Dataset items:
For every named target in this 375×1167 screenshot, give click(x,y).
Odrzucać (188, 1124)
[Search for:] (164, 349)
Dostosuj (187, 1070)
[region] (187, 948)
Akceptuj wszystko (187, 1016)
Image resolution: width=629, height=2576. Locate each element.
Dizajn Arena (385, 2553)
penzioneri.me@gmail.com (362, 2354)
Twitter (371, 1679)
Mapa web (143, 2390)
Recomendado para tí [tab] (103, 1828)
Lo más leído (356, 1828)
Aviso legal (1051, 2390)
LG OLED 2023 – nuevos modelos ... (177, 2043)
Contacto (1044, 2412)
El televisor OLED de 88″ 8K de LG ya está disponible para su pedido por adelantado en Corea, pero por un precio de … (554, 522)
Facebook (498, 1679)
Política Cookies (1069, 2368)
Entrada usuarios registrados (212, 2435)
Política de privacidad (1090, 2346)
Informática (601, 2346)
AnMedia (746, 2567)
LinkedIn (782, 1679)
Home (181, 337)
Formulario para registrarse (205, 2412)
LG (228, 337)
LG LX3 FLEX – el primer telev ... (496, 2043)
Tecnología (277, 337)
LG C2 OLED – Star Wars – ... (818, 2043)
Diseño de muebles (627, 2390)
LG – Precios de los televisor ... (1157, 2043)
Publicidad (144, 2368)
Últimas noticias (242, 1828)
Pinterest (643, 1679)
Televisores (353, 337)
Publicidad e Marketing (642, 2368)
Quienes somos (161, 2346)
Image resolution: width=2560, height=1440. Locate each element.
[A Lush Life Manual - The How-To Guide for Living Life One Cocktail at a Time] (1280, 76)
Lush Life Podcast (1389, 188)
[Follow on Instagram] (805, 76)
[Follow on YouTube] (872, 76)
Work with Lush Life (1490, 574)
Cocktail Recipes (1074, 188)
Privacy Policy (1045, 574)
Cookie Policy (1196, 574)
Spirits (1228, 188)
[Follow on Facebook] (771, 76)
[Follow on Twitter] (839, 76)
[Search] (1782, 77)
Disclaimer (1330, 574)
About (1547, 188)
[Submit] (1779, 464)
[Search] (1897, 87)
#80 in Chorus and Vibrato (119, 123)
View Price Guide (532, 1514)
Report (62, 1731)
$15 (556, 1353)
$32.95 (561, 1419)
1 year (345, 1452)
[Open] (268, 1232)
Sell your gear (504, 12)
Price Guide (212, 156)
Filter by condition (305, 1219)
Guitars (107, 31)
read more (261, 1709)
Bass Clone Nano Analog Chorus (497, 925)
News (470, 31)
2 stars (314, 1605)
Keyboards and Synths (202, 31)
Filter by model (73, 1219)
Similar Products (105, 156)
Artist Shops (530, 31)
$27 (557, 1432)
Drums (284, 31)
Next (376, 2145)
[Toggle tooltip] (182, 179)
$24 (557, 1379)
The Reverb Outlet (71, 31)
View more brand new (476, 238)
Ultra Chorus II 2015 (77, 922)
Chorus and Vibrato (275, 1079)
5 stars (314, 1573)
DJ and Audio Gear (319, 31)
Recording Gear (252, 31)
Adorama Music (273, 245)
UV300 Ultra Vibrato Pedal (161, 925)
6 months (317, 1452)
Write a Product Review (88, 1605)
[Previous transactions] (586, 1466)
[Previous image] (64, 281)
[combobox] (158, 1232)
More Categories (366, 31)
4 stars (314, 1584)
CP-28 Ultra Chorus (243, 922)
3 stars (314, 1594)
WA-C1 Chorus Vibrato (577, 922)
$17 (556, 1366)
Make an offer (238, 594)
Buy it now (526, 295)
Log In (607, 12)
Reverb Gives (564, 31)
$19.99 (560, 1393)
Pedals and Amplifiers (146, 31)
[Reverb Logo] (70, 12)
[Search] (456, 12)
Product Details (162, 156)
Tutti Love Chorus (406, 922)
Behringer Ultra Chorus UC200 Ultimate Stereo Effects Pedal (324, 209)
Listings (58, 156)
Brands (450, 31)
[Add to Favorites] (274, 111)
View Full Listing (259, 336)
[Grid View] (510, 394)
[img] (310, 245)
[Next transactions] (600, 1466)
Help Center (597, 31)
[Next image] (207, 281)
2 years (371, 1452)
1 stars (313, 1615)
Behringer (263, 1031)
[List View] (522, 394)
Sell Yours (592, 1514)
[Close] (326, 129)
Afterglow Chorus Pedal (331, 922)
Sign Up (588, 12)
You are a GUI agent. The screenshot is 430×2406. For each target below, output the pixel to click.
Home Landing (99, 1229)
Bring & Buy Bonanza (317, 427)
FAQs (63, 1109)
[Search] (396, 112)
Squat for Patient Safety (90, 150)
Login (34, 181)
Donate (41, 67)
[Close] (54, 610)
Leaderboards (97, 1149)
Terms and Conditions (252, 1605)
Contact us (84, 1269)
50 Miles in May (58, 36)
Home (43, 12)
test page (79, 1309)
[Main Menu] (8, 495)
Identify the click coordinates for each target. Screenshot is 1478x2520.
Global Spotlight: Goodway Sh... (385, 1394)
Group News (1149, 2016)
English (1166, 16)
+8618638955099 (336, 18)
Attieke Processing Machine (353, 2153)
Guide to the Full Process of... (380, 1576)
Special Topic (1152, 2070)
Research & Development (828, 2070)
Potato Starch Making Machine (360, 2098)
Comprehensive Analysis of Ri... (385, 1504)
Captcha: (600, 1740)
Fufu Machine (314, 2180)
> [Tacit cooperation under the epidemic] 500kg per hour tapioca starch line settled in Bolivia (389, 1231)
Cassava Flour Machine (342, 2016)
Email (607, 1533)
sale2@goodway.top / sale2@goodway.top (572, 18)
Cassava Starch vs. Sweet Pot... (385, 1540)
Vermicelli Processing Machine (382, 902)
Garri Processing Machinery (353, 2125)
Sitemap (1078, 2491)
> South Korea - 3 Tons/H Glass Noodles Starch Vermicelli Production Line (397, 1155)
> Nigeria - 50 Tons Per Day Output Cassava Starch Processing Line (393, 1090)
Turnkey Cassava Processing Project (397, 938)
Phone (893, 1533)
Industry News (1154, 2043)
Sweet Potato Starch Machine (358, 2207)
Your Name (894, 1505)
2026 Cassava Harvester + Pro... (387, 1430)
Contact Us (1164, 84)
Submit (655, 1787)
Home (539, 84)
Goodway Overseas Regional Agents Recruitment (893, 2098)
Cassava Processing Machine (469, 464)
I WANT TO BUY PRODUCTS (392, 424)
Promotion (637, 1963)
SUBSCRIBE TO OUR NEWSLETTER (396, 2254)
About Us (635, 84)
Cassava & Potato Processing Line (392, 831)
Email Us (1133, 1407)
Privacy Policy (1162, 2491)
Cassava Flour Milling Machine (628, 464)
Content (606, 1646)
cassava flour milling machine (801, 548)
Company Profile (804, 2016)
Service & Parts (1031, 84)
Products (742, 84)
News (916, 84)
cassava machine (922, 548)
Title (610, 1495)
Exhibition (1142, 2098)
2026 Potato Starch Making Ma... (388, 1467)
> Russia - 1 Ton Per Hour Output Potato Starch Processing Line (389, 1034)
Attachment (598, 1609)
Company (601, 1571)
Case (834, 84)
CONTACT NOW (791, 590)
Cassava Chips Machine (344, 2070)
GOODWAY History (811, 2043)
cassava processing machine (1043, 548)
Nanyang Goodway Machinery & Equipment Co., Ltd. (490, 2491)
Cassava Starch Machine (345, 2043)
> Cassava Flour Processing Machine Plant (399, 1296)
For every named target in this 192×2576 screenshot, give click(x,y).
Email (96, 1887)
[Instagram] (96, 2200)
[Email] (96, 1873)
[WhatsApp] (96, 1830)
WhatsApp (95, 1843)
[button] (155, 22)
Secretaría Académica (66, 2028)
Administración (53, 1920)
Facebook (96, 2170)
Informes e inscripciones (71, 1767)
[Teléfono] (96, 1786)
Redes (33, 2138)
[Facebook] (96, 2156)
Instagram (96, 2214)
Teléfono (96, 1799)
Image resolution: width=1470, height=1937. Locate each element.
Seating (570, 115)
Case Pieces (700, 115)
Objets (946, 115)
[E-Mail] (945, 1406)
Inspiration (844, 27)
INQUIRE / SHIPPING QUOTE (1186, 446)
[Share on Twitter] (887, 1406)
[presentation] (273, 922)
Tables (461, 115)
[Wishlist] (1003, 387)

◆ **Problem to work on**:
Beginning with the line that contains "Case Pieces (700, 115)", repeat every line through the end of the records and nothing more.

◆ **Response for this exercise**:
Case Pieces (700, 115)
Objets (946, 115)
[E-Mail] (945, 1406)
Inspiration (844, 27)
INQUIRE / SHIPPING QUOTE (1186, 446)
[Share on Twitter] (887, 1406)
[presentation] (273, 922)
Tables (461, 115)
[Wishlist] (1003, 387)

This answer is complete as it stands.